▶ _CONSEGNA A_
Stabilisci se le affermazioni (i), (ii) e (iii) concordano con il testo sulla sanità. Per ciascuna rispondi sì o no e cita esattamente le parole del testo che lo decidono.
(i) L'autore ha scelto una struttura privata per le analisi radiologiche.
(ii) In convenzione l'attesa per le analisi sarebbe stata di un mese.
(iii) Circa 100 milioni di americani si indebitano per pagare le spese mediche.
▶ _CONSEGNA B_
Per favore, estrai dal testo sulla sanità il passo da "Guardando ancora alla" a "vuole non duole.", copiandolo parola per parola.
▶ _CONSEGNA C_
Secondo il testo sulla sanità, quando era disponibile il posto privatamente per le analisi radiologiche?

▶ _TESTO DI STUDIO_
Peraltro l’illusione può essere smascherata subito, come l’esperienza quotidiana ci dimostra. Nel mio piccolo ne ho fatto esperienza anch’io. Dovendo fare delle analisi radiologiche, mi sono sentito rispondere al telefono che in convenzione avrei dovuto aspettare tre mesi, mentre privatamente il posto era disponibile il giorno successivo. Non potendo aspettare, e siccome pagava l’assicurazione, ho fatto la scelta della struttura privata. Non sempre però si può attendere, ma soprattutto non tutti hanno il portafoglio disponibile.
Guardando ancora alla sanità, non vorrei che qualcuno avesse in mente il disastroso modello della sanità privata Usa dove circa 100 milioni di americani si indebitano per pagare le spese mediche, senza contare quelli che non si curano affatto. Diventeremo come gli Usa con un servizio sanitario privatizzato, caro e scadente per la maggior parte dei cittadini? Coloro che applaudono alla riduzione delle tasse dovrebbero spiegarci se è questo quello che vogliono. Se non lo fanno, sono disonesti. Un eguale ragionamento si potrebbe estendere a tutti i servizi pubblici che spesso sono carenti semplicemente perché scientemente sottofinanziati, per poi dire che non sono di qualità. L’imbroglio diventa allora manifesto e il cittadino-elettore non si può lamentare. Come si dice: mal che si vuole non duole.

▶ _ESTRATTI DEI DATI_

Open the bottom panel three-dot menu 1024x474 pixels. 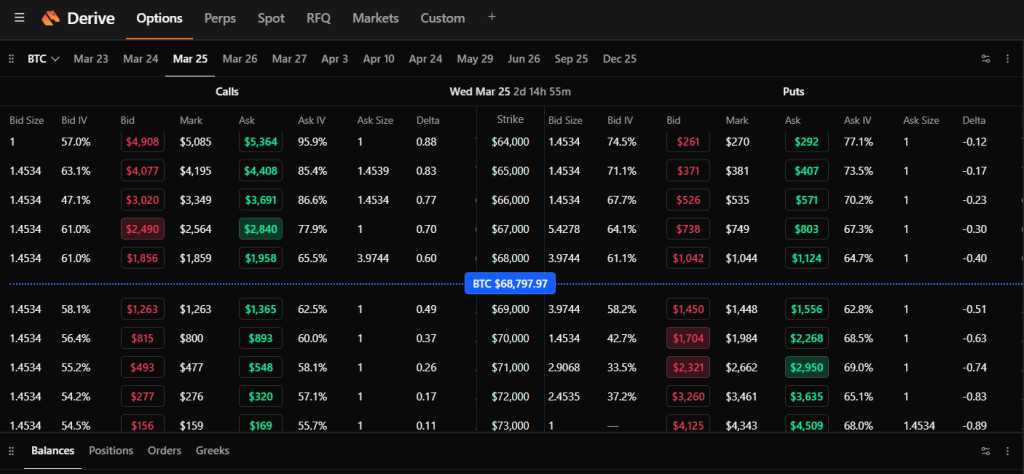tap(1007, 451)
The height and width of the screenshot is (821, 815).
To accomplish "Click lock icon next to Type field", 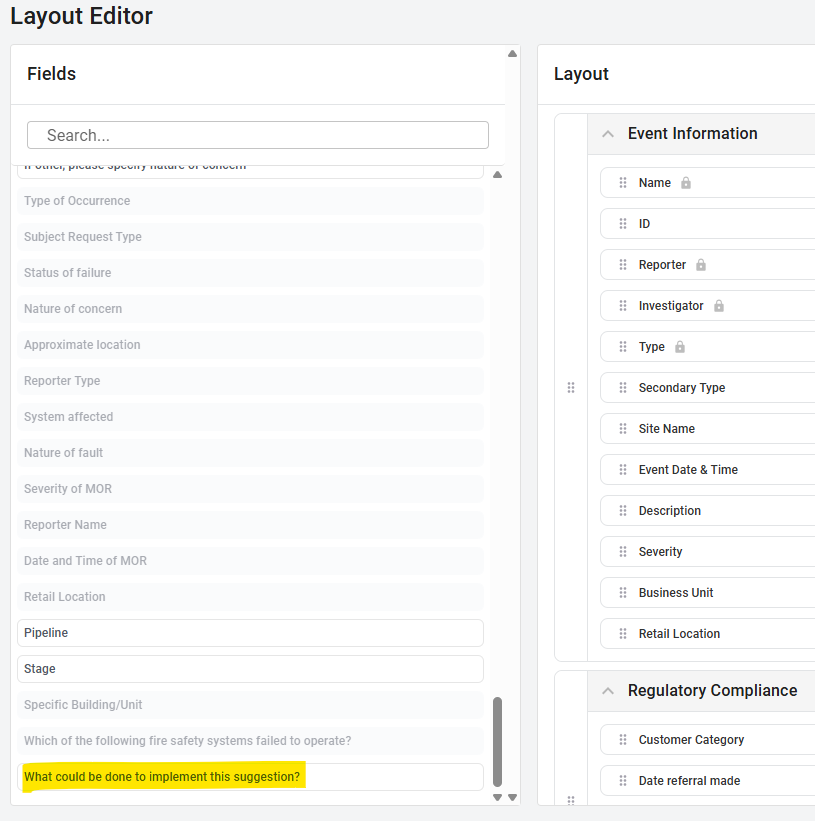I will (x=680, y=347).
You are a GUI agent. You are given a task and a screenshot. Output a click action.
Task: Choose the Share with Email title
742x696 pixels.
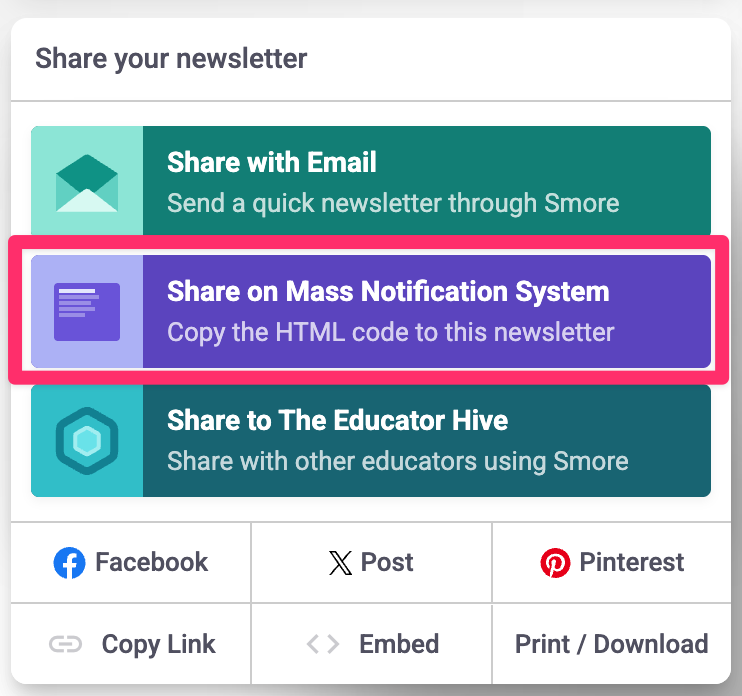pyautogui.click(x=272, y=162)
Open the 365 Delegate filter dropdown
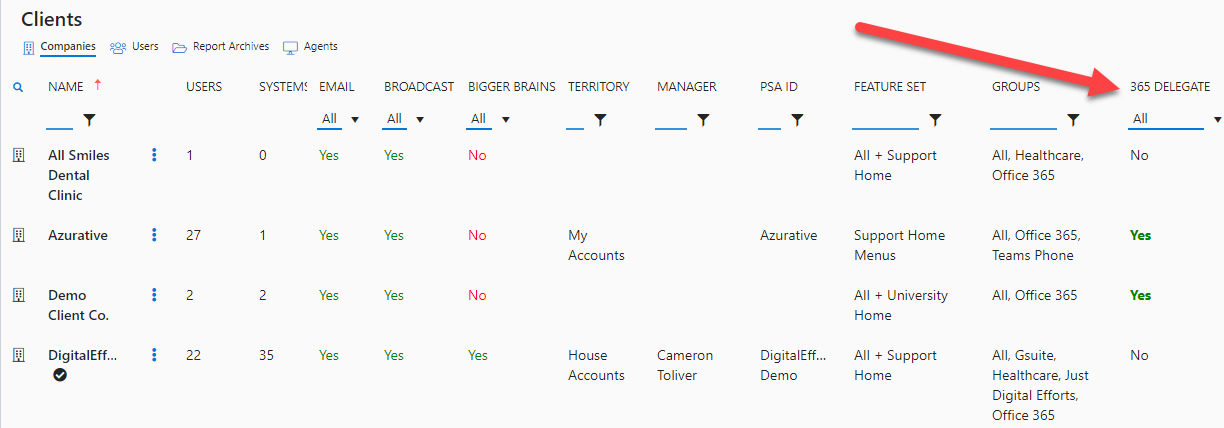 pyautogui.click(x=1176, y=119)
--
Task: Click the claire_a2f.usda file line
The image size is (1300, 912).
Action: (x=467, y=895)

▶ _RISULTATO A_
(i) Sì: "ho fatto la scelta della struttura privata".
(ii) No: "in convenzione avrei dovuto aspettare tre mesi".
(iii) Sì: "circa 100 milioni di americani si indebitano per pagare le spese mediche".

▶ _RISULTATO B_
Guardando ancora alla sanità, non vorrei che qualcuno avesse in mente il disastroso modello della sanità privata Usa dove circa 100 milioni di americani si indebitano per pagare le spese mediche, senza contare quelli che non si curano affatto. Diventeremo come gli Usa con un servizio sanitario privatizzato, caro e scadente per la maggior parte dei cittadini? Coloro che applaudono alla riduzione delle tasse dovrebbero spiegarci se è questo quello che vogliono. Se non lo fanno, sono disonesti. Un eguale ragionamento si potrebbe estendere a tutti i servizi pubblici che spesso sono carenti semplicemente perché scientemente sottofinanziati, per poi dire che non sono di qualità. L’imbroglio diventa allora manifesto e il cittadino-elettore non si può lamentare. Come si dice: mal che si vuole non duole.

▶ _RISULTATO C_
Il giorno successivo.